Ai piedi della collina di Castello, in un’ area dove era presente un insediamento romano, in pieno centro storico di Genova, da oltre 900 anni è la chiesetta dedicata ai santi Cosma e Damiano. I due santi furono medici, vissero nel III secolo dopo Cristo ed esercitavano la loro professione in Cilicia dove vennero uccisi durante le persecuzioni contro i cristiani voluta dall’ imperatore Diocleziano. I Barbieri ed i chirurghi fecero realizzare in questa chiesa i loro sepolcri. La chiesa in stile romanico presenta una facciata a capanna e sul suo basamento mostra diverse tombe, una delle quali del XIII secolo è detta tomba del Barisone. Veramente singolare l’ accostamento dei chirurghi con i barbitonsori, questi ultimi infatti non dovevano praticare studi particolari per esercitare la loro arte, anzi erano quasi tutti analfabeti, oltre che tagliare barbe e capelli potevano effettuare salassi, che al tempo erano ritenuti salutari per curare determinate malattie. I chirurghi di allora non potevano esigere il pagamento dei loro onorari se non a guarigione avvenuta del paziente, per cui, molto spesso, restavano senza mercede……….

IL PALAZZO DORIA TURSI

palazzo Tursi

…Il principale ornamento poi di Strada Nuova è il gran palazzo Doria Tursi. Sorge questo vasto e maestoso edifizio accanto al palazzo Bianco Brignole nella linea di tramontana. E’ tutto eretto di marmo da sommo ad imo né fianchi e nella facciata che più maestosa non può né idearsi né formarsi, con due nobili gallerie a fianchi di marmi pure e con colonne di esso ornate lunghe 60 palmi per ciascheduna…..

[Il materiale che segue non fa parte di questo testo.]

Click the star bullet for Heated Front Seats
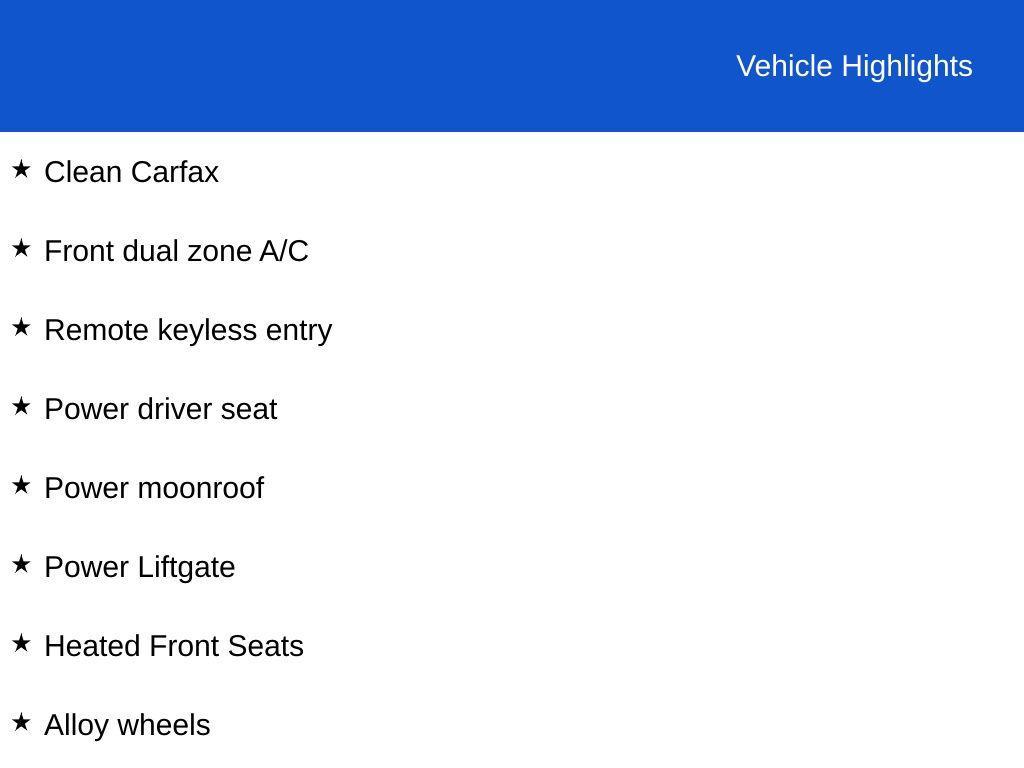21,644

Così si legge  di Palazzo Tursi nella ” Descrizione della città di Genova ”  di un anonimo viaggiatore del 1818. ( ed. Sagep )

Il palazzo Doria Tursi fu progettato dagli architetti Domenico e Giovanni Ponzello  ed eretto a partire dal 1565 su commissione di Niccolò Grimaldi, principale banchiere dell’ imperatore di Spagna Filippo II, oggi è sede del Comune di Genova e fa anche  parte  del polo museale di Strada Nuova ( Via Garibaldi ), al suo interno una splendida collezione di maioliche liguri ed il famoso ” Cannone ” il violino di Nicolò Paganini.

 

ROVERETO E IL SUO TERRITORIO

ROVERETO

Nel Golfo del Tigullio, abbracciati da boschi di ulivi, vi sono due antichi insediamenti che rivestirono nel medioevo grande importanza per la loro particolare collocazione. Il territorio di Rovereto infatti era ed è attraversato dalla antica strada romana percorsa dai pellegrini diretti verso le città sante della cristianità. San Pietro e Sant’ Andrea di Rovereto, con i loro borghi millenari, sono emblematici di un Italia unita ma nello stesso tempo divisa da contrastanti interessi e pregiudizi, paesi distanti poche centinaia di metri eppure in conflitto perenne nel cercare di raggiungere l’ indipendenza l’ uno dall’ altro…..

( da ” Rovereto e il suo territorio ” di Ferruccio Burlando ed. De Ferrari )

Nota dello scrivente: Nel 1763 finalmente le chiese furono separate dopo molte suppliche inviate dagli abitanti di San Pietro alle autorità ecclesiastiche, e così rimasero sino a qualche anno fa, quando, con gran dispetto degli abitanti, furono di nuovo riunite sotto un unico parroco.